The American Hospital Association (AHA), which supports restricting specialty hospitals, also views budget reconciliation as a possible opportunity to move against the specialty facilities, which it terms "limited service"
hospitals.
"Certainly, the Congress is still very interested in this topic," said AHA lobbyist Ann
Ubl. A spokesman for the Federation of American Hospitals would say only that its lobbyists continue to talk to members of Congress about restricting specialty
facilities.
In recent months, hospital-industry lobbyists also have turned their attention to trying to influence a series of regulations emerging from the Centers for Medicare and Medicaid Services
(CMS).

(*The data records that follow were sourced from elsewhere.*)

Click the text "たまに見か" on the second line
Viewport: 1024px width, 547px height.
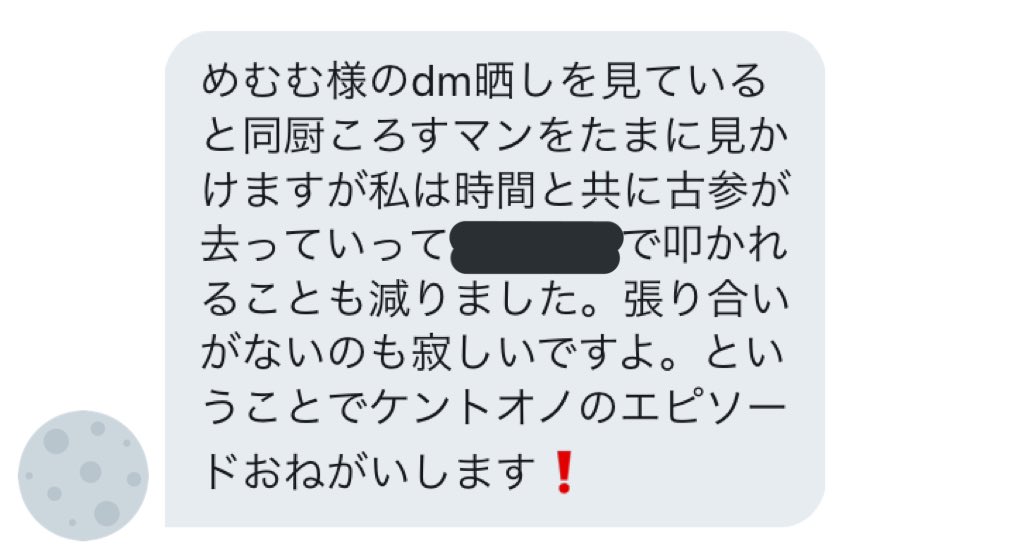click(682, 136)
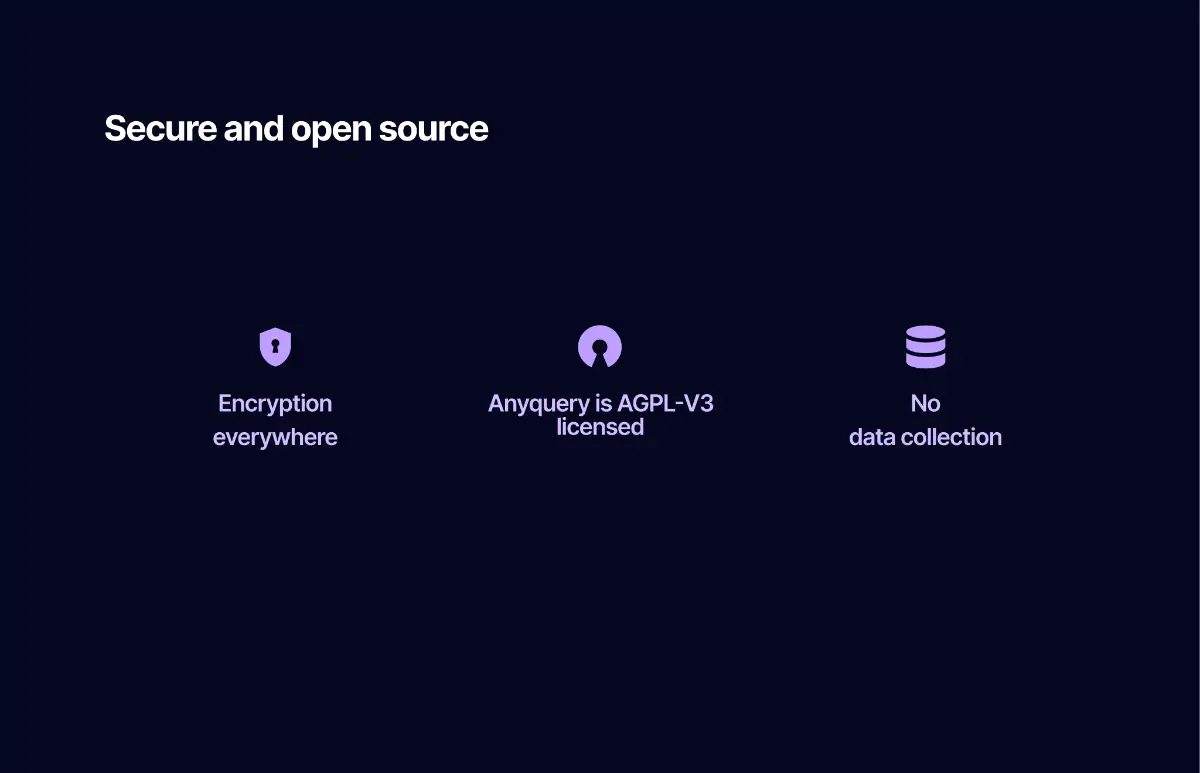
Task: Click the database stack icon
Action: 925,347
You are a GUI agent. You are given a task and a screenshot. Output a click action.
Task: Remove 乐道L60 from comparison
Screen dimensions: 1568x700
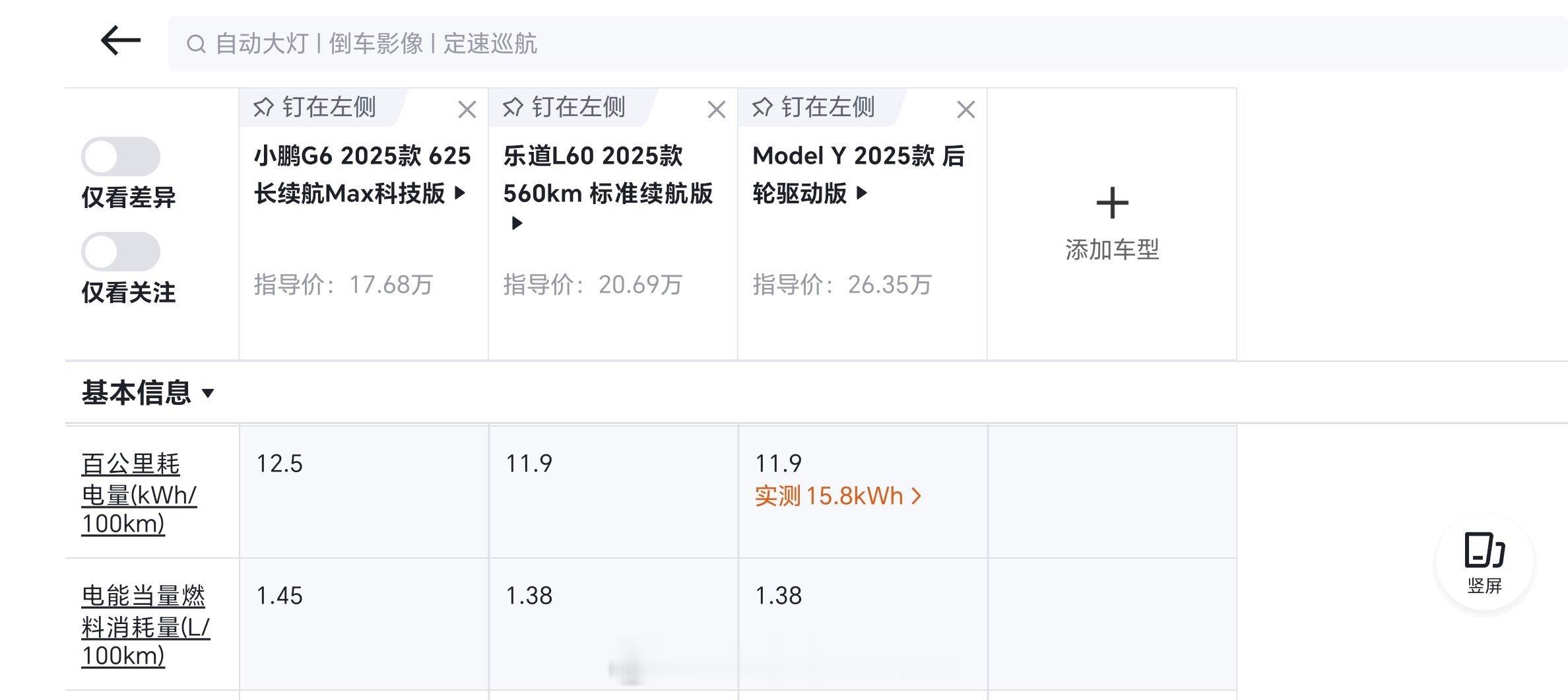pos(717,110)
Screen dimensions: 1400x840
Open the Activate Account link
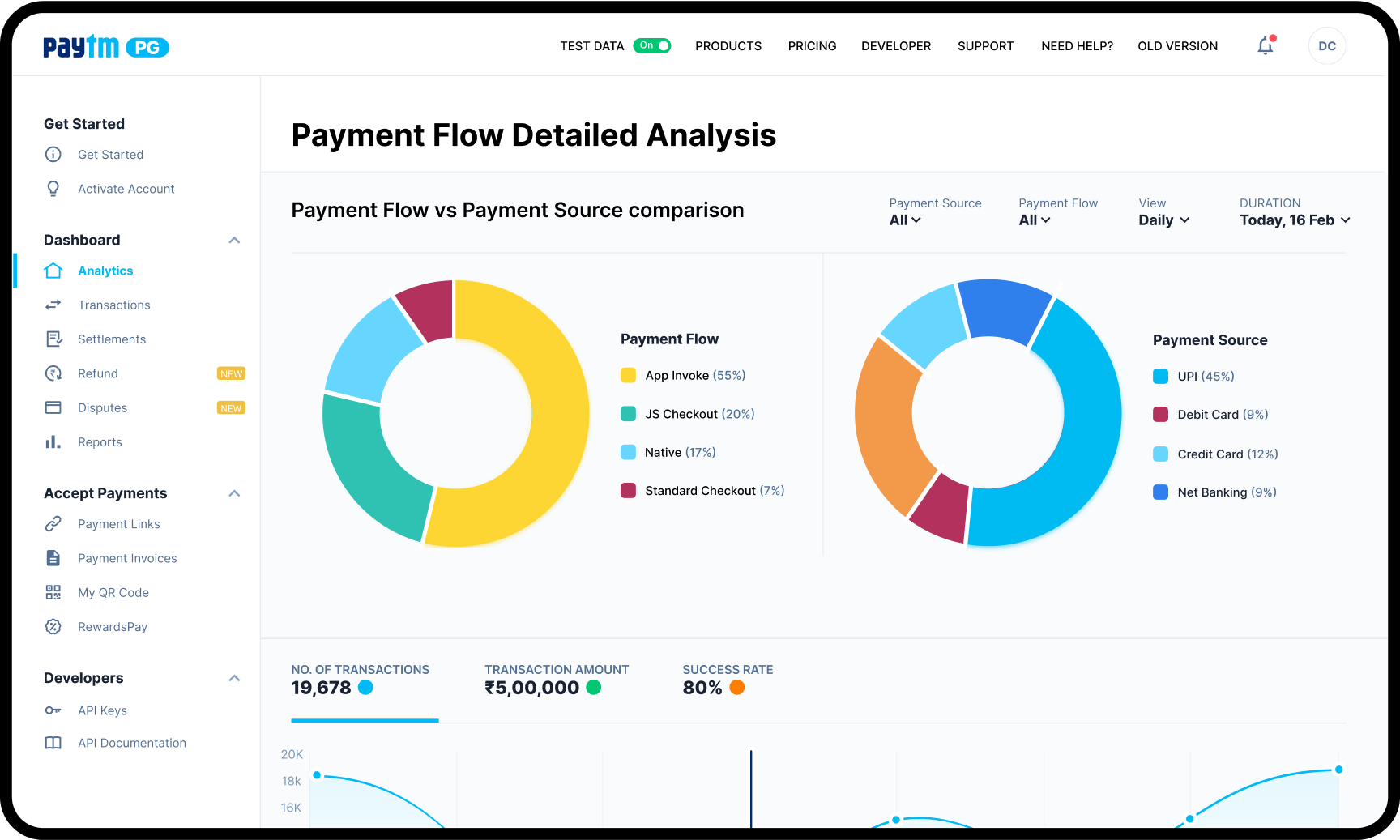click(x=126, y=189)
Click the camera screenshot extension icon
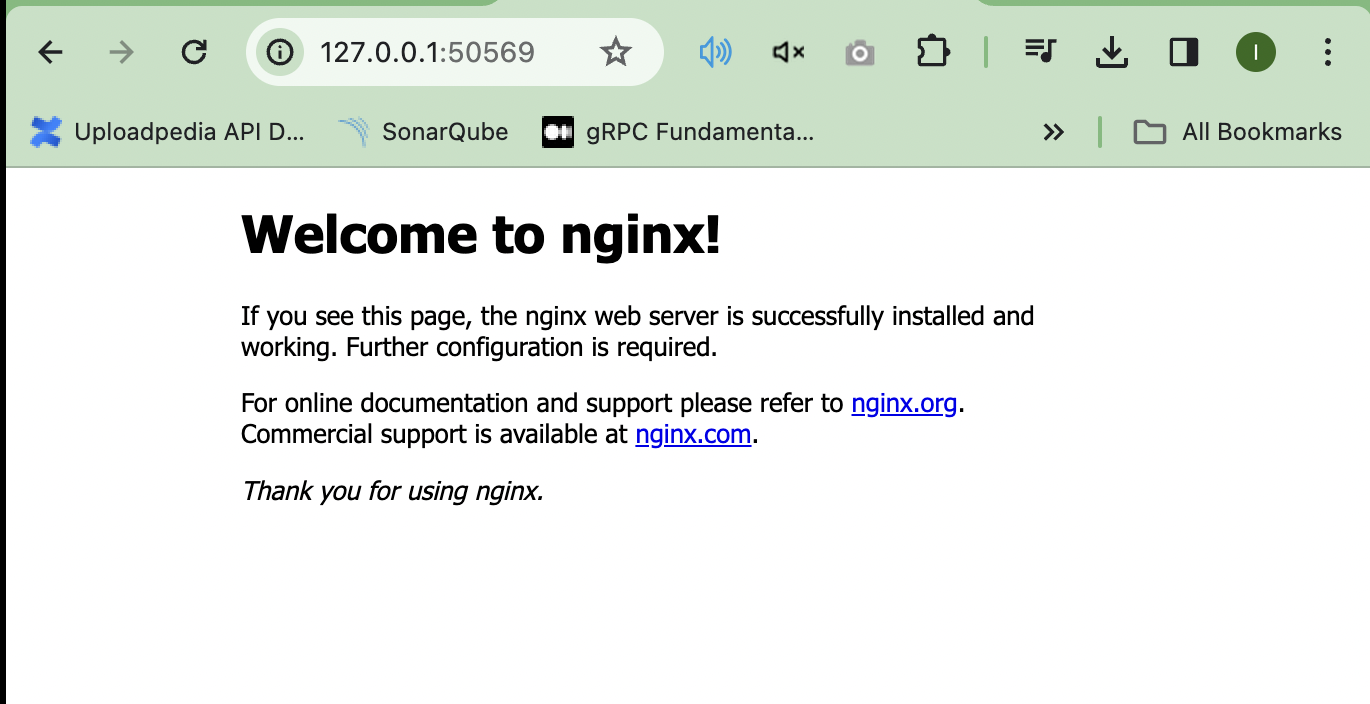The height and width of the screenshot is (704, 1370). (x=859, y=52)
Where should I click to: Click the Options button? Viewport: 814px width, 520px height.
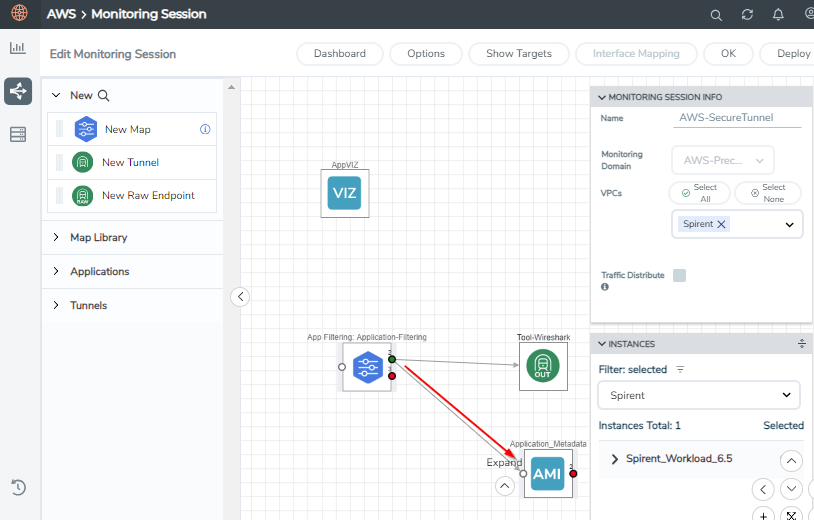pyautogui.click(x=426, y=53)
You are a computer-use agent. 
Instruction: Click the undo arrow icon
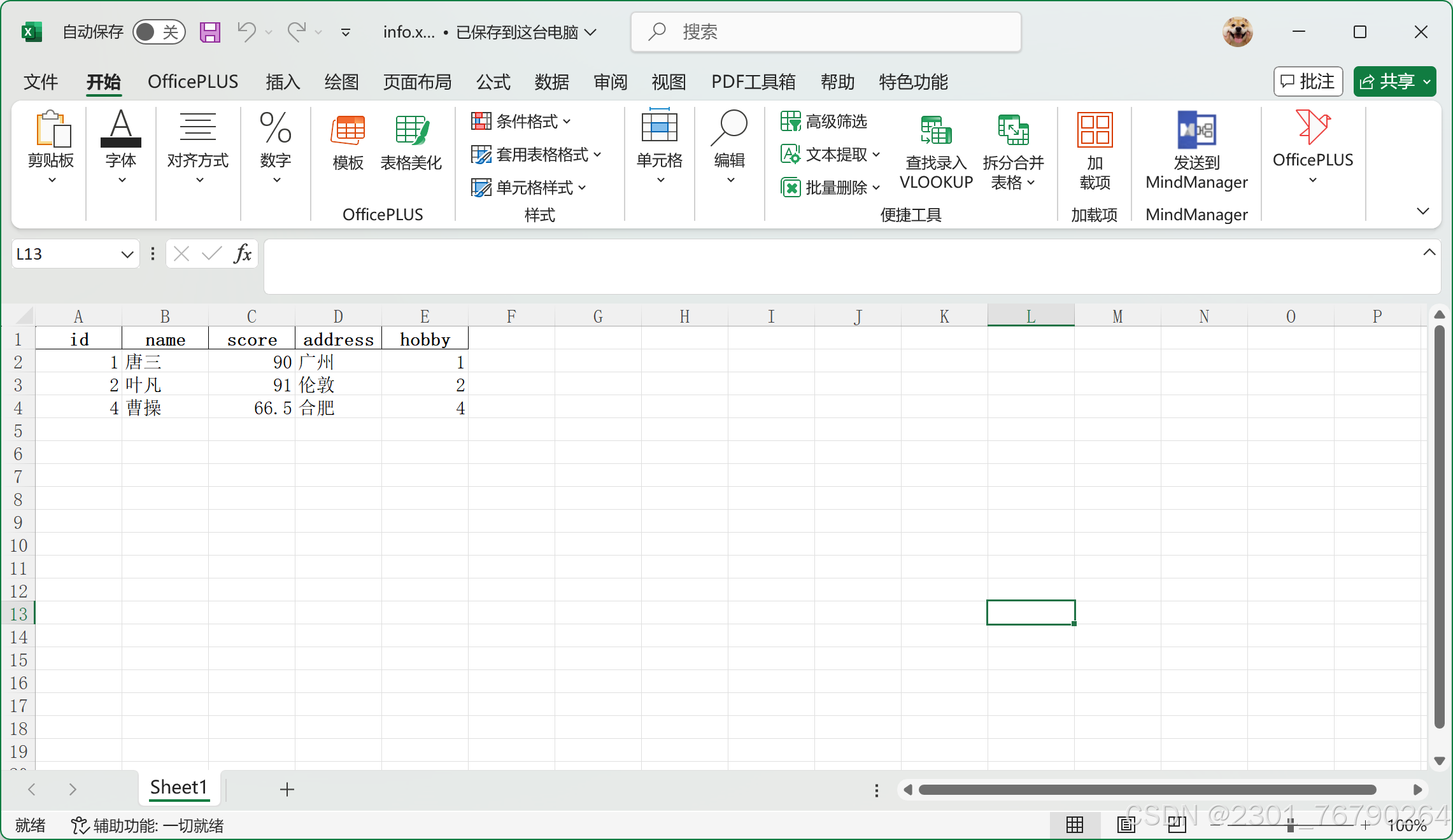pos(246,31)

When CMS Administrator Mark McClellan laid out the administration's strategy at a hearing of the Health Subcommittee of the House Energy and Commerce Committee in May, panelists seemed to warm to the idea of letting the agency handle the heavy lifting. Committee Chairman Joe Barton (R-Texas) plainly asserted that he saw no need for Congress to intervene. House Ways and Means Committee Chairman Bill Thomas (R-Calif.) has stayed out of the
fray.
An 18-month moratorium on new specialty hospitals was permitted to expire in June after McClellan told Congress that the administration would not approve any new facilities under Medicare before the end of the year as CMS prepared to move forward with regulatory changes related to specialty hospitals and the hospital industry at
large.
CMS has already begun the process of tinkering with the Medicare system in an effort to address the concerns of those who believe the smaller hospitals are a threat to the bigger
ones.
In August, CMS published the first in a series of proposed regulations that are intended to carry out a comprehensive plan that the administration contends will remove any financial incentives to opening a specialty hospital to take advantage of peculiarities in the complex Medicare payment formula. Taken together, the rules will aim to reorganize the way Medicare reimburses hospitals, including specialty facilities and smaller outpatient clinics called ambulatory surgical centers and to clarify the regulatory definition of "hospital" to emphasize more serious medical treatments, especially those that require patients to stay over for at least one night.